I would hope that the noble ideals of reconstructionFootnote 11and its funding would include massive infrastructural and educational investment, capability training beyond heritage tourism for economic development, and gender behavioral intervention in a human rights framework to improve everyone’s opportunity for a better life in Hazarajat. As Larry Coben, Executive Director of Sustainable Preservation Initiative, incisively says, “people cannot eat their history” (https://sustainablepreservationinitiative.wordpress.com/tag/lawrence-s-coben/).
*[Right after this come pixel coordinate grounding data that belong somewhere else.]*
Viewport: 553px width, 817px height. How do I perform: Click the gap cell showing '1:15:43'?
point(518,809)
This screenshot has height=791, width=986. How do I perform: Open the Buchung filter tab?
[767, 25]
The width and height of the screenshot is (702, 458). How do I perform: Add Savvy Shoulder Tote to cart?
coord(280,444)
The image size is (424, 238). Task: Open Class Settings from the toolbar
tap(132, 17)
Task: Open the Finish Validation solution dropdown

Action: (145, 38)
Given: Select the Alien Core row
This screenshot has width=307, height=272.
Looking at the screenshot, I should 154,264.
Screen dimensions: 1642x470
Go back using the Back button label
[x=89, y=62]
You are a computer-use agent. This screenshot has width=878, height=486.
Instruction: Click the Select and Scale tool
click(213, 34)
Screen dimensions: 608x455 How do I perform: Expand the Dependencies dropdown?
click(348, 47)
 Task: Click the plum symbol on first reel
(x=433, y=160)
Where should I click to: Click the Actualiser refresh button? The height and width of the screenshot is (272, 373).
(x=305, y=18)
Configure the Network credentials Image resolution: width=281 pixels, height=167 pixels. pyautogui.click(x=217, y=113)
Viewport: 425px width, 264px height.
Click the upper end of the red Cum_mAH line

A dramatic, scenic ruinscape (Silverman 2016) occupied by photogenic, impoverished people (Denker 1985; Lutz and Collins 1993) should not be acceptable to the international community. The 2012 “Recommendation” arising from the 10th Expert Working Group Meeting on Bamiyan emphasized “the central importance of a cultural development approach in Bamiyan that incorporates and demonstrates the contribution of culture to sustainable livelihoods, education and the promotion of peace in Afghanistan.” The unstated premises are that tourism is an economic motor and Western liberalism is a mindset that can be inserted and widely accepted in the region.

The 10th Expert Working Group Meeting also discussed “infrastructure and development plans of the Afghan Government for Bamiyan in the short and long term.” This can happen without tourism and must be envisioned so as to initiate social and economic improvement in the valley. UNESCO’s use of the word “safeguarding” for Bamiyan does not refer to protection of the valley’s inhabitants from violence but, rather, stabilization of the niches, preservation of the fragments of the statues, protection of the mural paintings, removal of land mines throughout the World Heritage Site, and so forth. The destroyed Buddhas are a separate issue — for whether a restored or consolidated World Heritage Site will promote peace, tolerance, cultural diversity and a host of other stated ideals is debateable. What is obvious is that the people of Bamiyan will benefit greatly from comprehensive, well conceived development assistance – assuming it can be delivered in the current situation.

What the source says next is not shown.